Records drawn from a dataset:
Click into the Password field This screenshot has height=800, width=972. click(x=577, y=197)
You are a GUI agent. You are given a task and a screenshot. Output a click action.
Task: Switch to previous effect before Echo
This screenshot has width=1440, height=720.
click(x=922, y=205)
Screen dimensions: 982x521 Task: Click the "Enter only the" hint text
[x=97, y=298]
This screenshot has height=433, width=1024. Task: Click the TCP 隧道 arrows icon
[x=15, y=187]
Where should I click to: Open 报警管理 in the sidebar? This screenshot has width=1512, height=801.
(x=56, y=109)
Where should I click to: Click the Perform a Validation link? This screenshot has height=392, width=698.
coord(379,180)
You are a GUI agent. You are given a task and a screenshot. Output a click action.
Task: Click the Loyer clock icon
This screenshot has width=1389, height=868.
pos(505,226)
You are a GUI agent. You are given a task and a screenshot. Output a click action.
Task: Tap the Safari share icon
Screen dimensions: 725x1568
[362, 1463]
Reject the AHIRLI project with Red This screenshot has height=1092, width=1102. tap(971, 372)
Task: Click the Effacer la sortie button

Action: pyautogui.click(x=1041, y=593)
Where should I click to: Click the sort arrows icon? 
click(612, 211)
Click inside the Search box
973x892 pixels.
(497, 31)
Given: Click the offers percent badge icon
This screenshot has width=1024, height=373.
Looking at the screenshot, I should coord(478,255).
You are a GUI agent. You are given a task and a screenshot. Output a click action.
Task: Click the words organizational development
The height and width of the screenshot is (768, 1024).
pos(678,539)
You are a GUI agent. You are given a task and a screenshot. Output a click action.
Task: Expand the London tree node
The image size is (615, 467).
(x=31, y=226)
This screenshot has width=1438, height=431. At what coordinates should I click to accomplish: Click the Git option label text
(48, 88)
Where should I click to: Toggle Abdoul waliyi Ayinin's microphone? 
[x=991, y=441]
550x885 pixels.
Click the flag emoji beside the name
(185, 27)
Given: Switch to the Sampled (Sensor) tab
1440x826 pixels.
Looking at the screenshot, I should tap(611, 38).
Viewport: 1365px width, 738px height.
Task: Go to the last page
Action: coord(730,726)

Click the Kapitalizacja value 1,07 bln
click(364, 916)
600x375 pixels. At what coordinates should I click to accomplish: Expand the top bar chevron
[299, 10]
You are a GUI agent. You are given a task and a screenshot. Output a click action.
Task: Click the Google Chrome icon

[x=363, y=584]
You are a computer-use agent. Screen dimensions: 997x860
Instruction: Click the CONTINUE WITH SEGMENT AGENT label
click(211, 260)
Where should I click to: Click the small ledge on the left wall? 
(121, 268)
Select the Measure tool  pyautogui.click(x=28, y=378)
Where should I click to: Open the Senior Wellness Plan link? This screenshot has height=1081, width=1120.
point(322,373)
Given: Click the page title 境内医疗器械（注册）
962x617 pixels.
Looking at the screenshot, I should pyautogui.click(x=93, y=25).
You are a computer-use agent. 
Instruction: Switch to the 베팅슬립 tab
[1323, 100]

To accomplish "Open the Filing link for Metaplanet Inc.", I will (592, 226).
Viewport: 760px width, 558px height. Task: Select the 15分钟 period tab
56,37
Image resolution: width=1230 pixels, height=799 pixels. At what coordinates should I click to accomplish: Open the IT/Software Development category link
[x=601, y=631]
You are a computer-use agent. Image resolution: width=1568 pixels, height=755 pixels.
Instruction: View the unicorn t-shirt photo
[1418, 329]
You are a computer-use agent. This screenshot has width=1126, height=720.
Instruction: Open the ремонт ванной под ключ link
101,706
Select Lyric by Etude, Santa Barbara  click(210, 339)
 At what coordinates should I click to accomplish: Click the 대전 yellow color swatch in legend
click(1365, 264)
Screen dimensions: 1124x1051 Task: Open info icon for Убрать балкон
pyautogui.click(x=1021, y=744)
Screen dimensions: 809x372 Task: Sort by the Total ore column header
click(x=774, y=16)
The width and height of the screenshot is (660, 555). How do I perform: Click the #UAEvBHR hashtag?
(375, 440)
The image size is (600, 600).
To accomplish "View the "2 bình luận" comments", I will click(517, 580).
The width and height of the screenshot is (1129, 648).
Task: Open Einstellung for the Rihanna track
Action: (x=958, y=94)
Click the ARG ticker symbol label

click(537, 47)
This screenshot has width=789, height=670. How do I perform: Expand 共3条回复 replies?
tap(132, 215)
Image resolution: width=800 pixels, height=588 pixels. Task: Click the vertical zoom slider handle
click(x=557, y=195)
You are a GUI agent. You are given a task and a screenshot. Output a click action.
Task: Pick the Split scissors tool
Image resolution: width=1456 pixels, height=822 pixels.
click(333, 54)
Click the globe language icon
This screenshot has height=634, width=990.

What is expected:
An exact copy of all the entries above is what is needed.

Response box:
Click into the Password field This screenshot has height=800, width=972. click(x=577, y=197)
You are a GUI agent. You are given a task and a screenshot. Output a click action.
Task: Switch to previous effect before Echo
This screenshot has width=1440, height=720.
click(x=922, y=205)
Screen dimensions: 982x521 Task: Click the "Enter only the" hint text
[x=97, y=298]
This screenshot has height=433, width=1024. Task: Click the TCP 隧道 arrows icon
[x=15, y=187]
Where should I click to: Open 报警管理 in the sidebar? This screenshot has width=1512, height=801.
(x=56, y=109)
Where should I click to: Click the Perform a Validation link? This screenshot has height=392, width=698.
coord(379,180)
You are a GUI agent. You are given a task and a screenshot. Output a click action.
Task: Click the Loyer clock icon
This screenshot has width=1389, height=868.
pos(505,226)
You are a GUI agent. You are given a task and a screenshot. Output a click action.
Task: Tap the Safari share icon
Screen dimensions: 725x1568
[362, 1463]
Reject the AHIRLI project with Red This screenshot has height=1092, width=1102. tap(971, 372)
Task: Click the Effacer la sortie button

Action: pyautogui.click(x=1041, y=593)
Where should I click to: Click the sort arrows icon? 
click(612, 211)
Click inside the Search box
973x892 pixels.
(497, 31)
Given: Click the offers percent badge icon
This screenshot has width=1024, height=373.
Looking at the screenshot, I should coord(478,255).
You are a GUI agent. You are given a task and a screenshot. Output a click action.
Task: Click the words organizational development
The height and width of the screenshot is (768, 1024).
pos(678,539)
You are a GUI agent. You are given a task and a screenshot. Output a click action.
Task: Expand the London tree node
The image size is (615, 467).
(x=31, y=226)
This screenshot has width=1438, height=431. At what coordinates should I click to accomplish: Click the Git option label text
(48, 88)
Where should I click to: Toggle Abdoul waliyi Ayinin's microphone? 
[x=991, y=441]
550x885 pixels.
Click the flag emoji beside the name
(185, 27)
Given: Switch to the Sampled (Sensor) tab
1440x826 pixels.
Looking at the screenshot, I should tap(611, 38).
Viewport: 1365px width, 738px height.
Task: Go to the last page
Action: coord(730,726)

Click the Kapitalizacja value 1,07 bln
click(364, 916)
600x375 pixels. At what coordinates should I click to accomplish: Expand the top bar chevron
[299, 10]
You are a GUI agent. You are given a task and a screenshot. Output a click action.
Task: Click the Google Chrome icon

[x=363, y=584]
You are a computer-use agent. Screen dimensions: 997x860
Instruction: Click the CONTINUE WITH SEGMENT AGENT label
click(211, 260)
Where should I click to: Click the small ledge on the left wall? 
(121, 268)
Select the Measure tool  pyautogui.click(x=28, y=378)
Where should I click to: Open the Senior Wellness Plan link? This screenshot has height=1081, width=1120.
point(322,373)
Given: Click the page title 境内医疗器械（注册）
962x617 pixels.
Looking at the screenshot, I should pyautogui.click(x=93, y=25).
You are a computer-use agent. 
Instruction: Switch to the 베팅슬립 tab
[1323, 100]

To accomplish "Open the Filing link for Metaplanet Inc.", I will (592, 226).
Viewport: 760px width, 558px height. Task: Select the 15分钟 period tab
56,37
Image resolution: width=1230 pixels, height=799 pixels. At what coordinates should I click to accomplish: Open the IT/Software Development category link
[x=601, y=631]
You are a computer-use agent. Image resolution: width=1568 pixels, height=755 pixels.
Instruction: View the unicorn t-shirt photo
[1418, 329]
You are a computer-use agent. This screenshot has width=1126, height=720.
Instruction: Open the ремонт ванной под ключ link
101,706
Select Lyric by Etude, Santa Barbara  click(210, 339)
 At what coordinates should I click to accomplish: Click the 대전 yellow color swatch in legend
click(1365, 264)
Screen dimensions: 1124x1051 Task: Open info icon for Убрать балкон
pyautogui.click(x=1021, y=744)
Screen dimensions: 809x372 Task: Sort by the Total ore column header
click(x=774, y=16)
The width and height of the screenshot is (660, 555). How do I perform: Click the #UAEvBHR hashtag?
(375, 440)
The image size is (600, 600).
To accomplish "View the "2 bình luận" comments", I will click(517, 580).
The width and height of the screenshot is (1129, 648).
Task: Open Einstellung for the Rihanna track
Action: (x=958, y=94)
Click the ARG ticker symbol label

click(537, 47)
This screenshot has width=789, height=670. How do I perform: Expand 共3条回复 replies?
tap(132, 215)
Image resolution: width=800 pixels, height=588 pixels. Task: Click the vertical zoom slider handle
click(x=557, y=195)
You are a GUI agent. You are given a task and a screenshot. Output a click action.
Task: Pick the Split scissors tool
Image resolution: width=1456 pixels, height=822 pixels.
click(333, 54)
Click the globe language icon
This screenshot has height=634, width=990.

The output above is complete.